Located about 620 miles from the North Pole, the Svalbard archipelago is a Norwegian territory strategically located in the heart of the Arctic.
It is home to a relatively large Russian community, and its special legal status enables foreign nationals to mine some of its natural resources.
On Monday, Russia’s embassy in Oslo said ‘hysteria’ in Norway was impacting ‘ordinary tourists’, calling the ban on Russians flying drones ‘unjustified and discriminatory’.
Yakunin has been accused of illegally flying a drone in the Svalbard archipelago, located in the geopolitically strategic Arctic region (pictured, file photo)
On Wednesday, a drone was observed near the airport in Bergen, Norway’s second-biggest city, briefly suspending air traffic. The Airport was shut down at around 6.30am (5.30BST) and reopened two and a half hours later.
With 15 gates, it is Norway’s second-largest airport and serves more than six million passengers a year, according to the airport’s website.

▶ **ACTIVITIES**
**a.** According to the news text on drones in Norway, how far from the North Pole is the Svalbard archipelago?
**b.** Extend the news text on drones in Norway with a few sentences that pick up after its final line.
The rows bear no relation to the news text on drones in Norway.

▶ **RECORD EXCERPTS**
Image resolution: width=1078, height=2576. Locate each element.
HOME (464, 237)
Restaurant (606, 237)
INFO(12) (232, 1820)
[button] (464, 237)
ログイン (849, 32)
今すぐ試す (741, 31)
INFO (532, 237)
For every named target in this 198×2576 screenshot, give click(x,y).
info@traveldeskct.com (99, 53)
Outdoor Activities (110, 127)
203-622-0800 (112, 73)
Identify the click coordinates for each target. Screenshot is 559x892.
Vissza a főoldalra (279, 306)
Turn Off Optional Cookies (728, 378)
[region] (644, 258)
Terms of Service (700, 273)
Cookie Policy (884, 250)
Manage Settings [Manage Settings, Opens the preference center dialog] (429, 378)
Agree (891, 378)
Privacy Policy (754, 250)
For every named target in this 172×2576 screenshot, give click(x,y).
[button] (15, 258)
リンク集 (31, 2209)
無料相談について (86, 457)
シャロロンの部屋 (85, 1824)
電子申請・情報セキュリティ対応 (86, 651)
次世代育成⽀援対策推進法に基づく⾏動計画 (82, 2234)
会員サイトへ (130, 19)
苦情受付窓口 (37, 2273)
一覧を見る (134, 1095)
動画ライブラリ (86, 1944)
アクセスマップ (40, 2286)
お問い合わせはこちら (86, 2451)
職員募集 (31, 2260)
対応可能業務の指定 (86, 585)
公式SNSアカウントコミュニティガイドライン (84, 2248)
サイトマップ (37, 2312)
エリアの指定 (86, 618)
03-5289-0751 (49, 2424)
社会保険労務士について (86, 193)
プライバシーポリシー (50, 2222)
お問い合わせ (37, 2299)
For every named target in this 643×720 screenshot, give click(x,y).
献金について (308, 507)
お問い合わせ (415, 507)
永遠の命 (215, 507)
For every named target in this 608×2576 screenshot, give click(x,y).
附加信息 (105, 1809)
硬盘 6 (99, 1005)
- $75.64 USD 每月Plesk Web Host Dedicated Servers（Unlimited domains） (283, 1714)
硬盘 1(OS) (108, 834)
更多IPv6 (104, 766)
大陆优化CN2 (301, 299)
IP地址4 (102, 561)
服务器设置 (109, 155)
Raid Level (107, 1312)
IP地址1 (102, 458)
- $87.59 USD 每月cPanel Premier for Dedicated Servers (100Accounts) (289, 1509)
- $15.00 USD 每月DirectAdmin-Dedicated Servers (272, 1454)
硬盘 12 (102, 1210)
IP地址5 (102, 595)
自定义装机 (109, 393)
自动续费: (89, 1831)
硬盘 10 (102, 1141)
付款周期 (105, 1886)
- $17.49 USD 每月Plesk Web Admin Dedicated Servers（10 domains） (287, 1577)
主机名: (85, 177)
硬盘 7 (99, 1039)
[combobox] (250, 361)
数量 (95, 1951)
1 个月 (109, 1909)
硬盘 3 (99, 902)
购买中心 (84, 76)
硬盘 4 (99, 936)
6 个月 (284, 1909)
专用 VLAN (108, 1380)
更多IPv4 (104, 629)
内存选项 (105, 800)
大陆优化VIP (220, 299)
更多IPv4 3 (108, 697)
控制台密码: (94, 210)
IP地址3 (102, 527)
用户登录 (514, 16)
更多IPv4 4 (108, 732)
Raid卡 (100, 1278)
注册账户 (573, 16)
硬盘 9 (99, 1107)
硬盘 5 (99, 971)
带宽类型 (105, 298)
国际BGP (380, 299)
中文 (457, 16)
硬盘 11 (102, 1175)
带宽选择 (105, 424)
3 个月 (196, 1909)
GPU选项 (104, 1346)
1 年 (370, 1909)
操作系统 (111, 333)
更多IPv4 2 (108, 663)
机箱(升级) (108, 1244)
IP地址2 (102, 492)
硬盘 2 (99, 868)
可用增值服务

▶ **TASK RESPONSES**
**a.** About 620 miles.

**b.**
Numerous drone sightings have been reported near Norwegian offshore oil and gas platforms and infrastructure in recent weeks.
Airport operator Avinor told NRK on Tuesday that 50 possible drone observations have been reported at civilian airports so far this year, 27 of them since July.
NTB said 17 and 14 drone sightings were reported in 2021 and 2020, respectively, while the number was 44 in 2019.
On Monday, Norwegian justice minister Emilie Enger Mehl asked people to be aware of suspicious activity and said that domestic security agency PST had received a number of new drone tips.
Norway’s domestic security agency has now taken charge of the investigation into the drone sightings the country’s far north.
Hedvig Moe, deputy chief at PST, the intelligence agency’s acronym, said there was ‘an elevated intelligence threat from Russia’ and that ‘Russia is in a pressed situation as a result of the war and is isolated by sanctions’ over its war in Ukraine.
‘We are in a tense security-political situation, and at the same time a complex and unclear threat picture that can change in a relatively short time,’ she said.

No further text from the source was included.